The US Congress has voted to raise the age for purchasing tobacco from 18 to 21, and it’s applied that rule to e-cigarettes as well as more traditional tobacco products. The higher age limit was included in a federal spending package that passed the House of Representatives earlier this week. It’s now been approved by the Senate, and President Donald Trump is expected to sign the bill into law.
This change, which will likely go into effect next year, has been in the works for a while. In April, Senate Majority Leader Mitch McConnell (R-KY) started pushing a bill to raise the buying age for tobacco, saying he was responding to a dramatic rise in teen vaping. That bill was later added to the spending package. Trump publicly supported raising the vaping age to 21 in November, and 19 states plus the District of Columbia have already passed “Tobacco 21” laws, starting with Hawaii in 2015.
Dominant e-cigarette maker Juul has backed these new restrictions at both state and federal levels. (Tobacco giant and Juul investor Altria also supports the move.) Raising the buying age could take regulatory pressure off tobacco companies in other areas, like flavored e-cigarettes, which have been banned in three states and several municipalities, including New York City as of this week.

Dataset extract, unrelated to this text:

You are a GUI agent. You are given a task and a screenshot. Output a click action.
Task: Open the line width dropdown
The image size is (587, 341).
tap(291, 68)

E-cigarettes have been singled out for criticism in 2019 because of a sudden lung injury crisis that affected thousands of people and killed over 40. But the Tobacco 21 movement has focused on tobacco use in general, not just vaping. And regulators have been slowly moving toward treating e-cigarettes like other tobacco products for years. Research suggests that vaping can be a safer alternative to smoking cigarettes, but it poses a greater health risk than not smoking anything at all, and it can lead teenagers to take up cigarette smoking. The US Food and Drug Administration issued a broad set of regulations for the devices in 2016, banning their sale to people under 18.